Rows ->
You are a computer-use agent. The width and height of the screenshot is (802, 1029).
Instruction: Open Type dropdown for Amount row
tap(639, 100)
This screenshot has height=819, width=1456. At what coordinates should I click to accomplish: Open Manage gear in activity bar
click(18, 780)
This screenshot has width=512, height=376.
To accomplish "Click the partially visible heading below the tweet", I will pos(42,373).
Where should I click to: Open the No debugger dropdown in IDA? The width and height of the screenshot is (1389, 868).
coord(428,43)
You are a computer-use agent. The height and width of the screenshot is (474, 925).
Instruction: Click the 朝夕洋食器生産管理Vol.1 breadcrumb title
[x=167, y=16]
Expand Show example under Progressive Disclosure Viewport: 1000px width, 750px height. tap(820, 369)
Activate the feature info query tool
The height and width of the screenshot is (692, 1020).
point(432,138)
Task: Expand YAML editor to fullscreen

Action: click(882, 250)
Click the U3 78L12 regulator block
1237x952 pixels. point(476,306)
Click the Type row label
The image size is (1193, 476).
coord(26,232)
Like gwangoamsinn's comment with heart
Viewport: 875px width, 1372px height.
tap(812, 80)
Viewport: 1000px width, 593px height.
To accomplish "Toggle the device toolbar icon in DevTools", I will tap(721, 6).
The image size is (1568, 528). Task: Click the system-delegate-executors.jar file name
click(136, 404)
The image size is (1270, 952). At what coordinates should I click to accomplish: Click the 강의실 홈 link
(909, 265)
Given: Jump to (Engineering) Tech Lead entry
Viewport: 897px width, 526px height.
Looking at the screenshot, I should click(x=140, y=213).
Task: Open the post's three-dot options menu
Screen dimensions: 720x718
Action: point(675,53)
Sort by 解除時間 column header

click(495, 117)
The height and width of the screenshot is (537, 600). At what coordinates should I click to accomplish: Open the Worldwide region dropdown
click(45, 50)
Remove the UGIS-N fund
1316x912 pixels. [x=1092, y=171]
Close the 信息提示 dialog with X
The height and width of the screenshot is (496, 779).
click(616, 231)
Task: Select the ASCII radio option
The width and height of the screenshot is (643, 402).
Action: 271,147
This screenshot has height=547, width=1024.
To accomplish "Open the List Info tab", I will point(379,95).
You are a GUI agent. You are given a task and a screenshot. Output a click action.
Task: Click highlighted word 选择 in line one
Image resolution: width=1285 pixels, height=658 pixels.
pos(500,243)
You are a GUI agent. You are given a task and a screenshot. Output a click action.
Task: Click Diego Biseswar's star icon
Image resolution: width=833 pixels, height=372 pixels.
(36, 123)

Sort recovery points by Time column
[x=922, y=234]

Work to do -> Revise the records above by replacing "Instruction" with "Goal" everywhere it appears, leaving every other part of the records unchanged.

Worked solution ->
You are a computer-use agent. The width and height of the screenshot is (802, 1029).
Goal: Open Type dropdown for Amount row
tap(639, 100)
This screenshot has height=819, width=1456. At what coordinates should I click to accomplish: Open Manage gear in activity bar
click(18, 780)
This screenshot has width=512, height=376.
To accomplish "Click the partially visible heading below the tweet", I will pos(42,373).
Where should I click to: Open the No debugger dropdown in IDA? The width and height of the screenshot is (1389, 868).
coord(428,43)
You are a computer-use agent. The height and width of the screenshot is (474, 925).
Goal: Click the 朝夕洋食器生産管理Vol.1 breadcrumb title
[x=167, y=16]
Expand Show example under Progressive Disclosure Viewport: 1000px width, 750px height. tap(820, 369)
Activate the feature info query tool
The height and width of the screenshot is (692, 1020).
point(432,138)
Task: Expand YAML editor to fullscreen

Action: click(882, 250)
Click the U3 78L12 regulator block
1237x952 pixels. point(476,306)
Click the Type row label
The image size is (1193, 476).
coord(26,232)
Like gwangoamsinn's comment with heart
Viewport: 875px width, 1372px height.
tap(812, 80)
Viewport: 1000px width, 593px height.
To accomplish "Toggle the device toolbar icon in DevTools", I will tap(721, 6).
The image size is (1568, 528). Task: Click the system-delegate-executors.jar file name
click(136, 404)
The image size is (1270, 952). At what coordinates should I click to accomplish: Click the 강의실 홈 link
(909, 265)
Given: Jump to (Engineering) Tech Lead entry
Viewport: 897px width, 526px height.
Looking at the screenshot, I should click(x=140, y=213).
Task: Open the post's three-dot options menu
Screen dimensions: 720x718
Action: point(675,53)
Sort by 解除時間 column header

click(495, 117)
The height and width of the screenshot is (537, 600). At what coordinates should I click to accomplish: Open the Worldwide region dropdown
click(45, 50)
Remove the UGIS-N fund
1316x912 pixels. [x=1092, y=171]
Close the 信息提示 dialog with X
The height and width of the screenshot is (496, 779).
click(616, 231)
Task: Select the ASCII radio option
The width and height of the screenshot is (643, 402).
Action: 271,147
This screenshot has height=547, width=1024.
To accomplish "Open the List Info tab", I will point(379,95).
You are a GUI agent. You are given a task and a screenshot. Output a click action.
Task: Click highlighted word 选择 in line one
Image resolution: width=1285 pixels, height=658 pixels.
pos(500,243)
You are a GUI agent. You are given a task and a screenshot. Output a click action.
Task: Click Diego Biseswar's star icon
Image resolution: width=833 pixels, height=372 pixels.
(36, 123)

Sort recovery points by Time column
[x=922, y=234]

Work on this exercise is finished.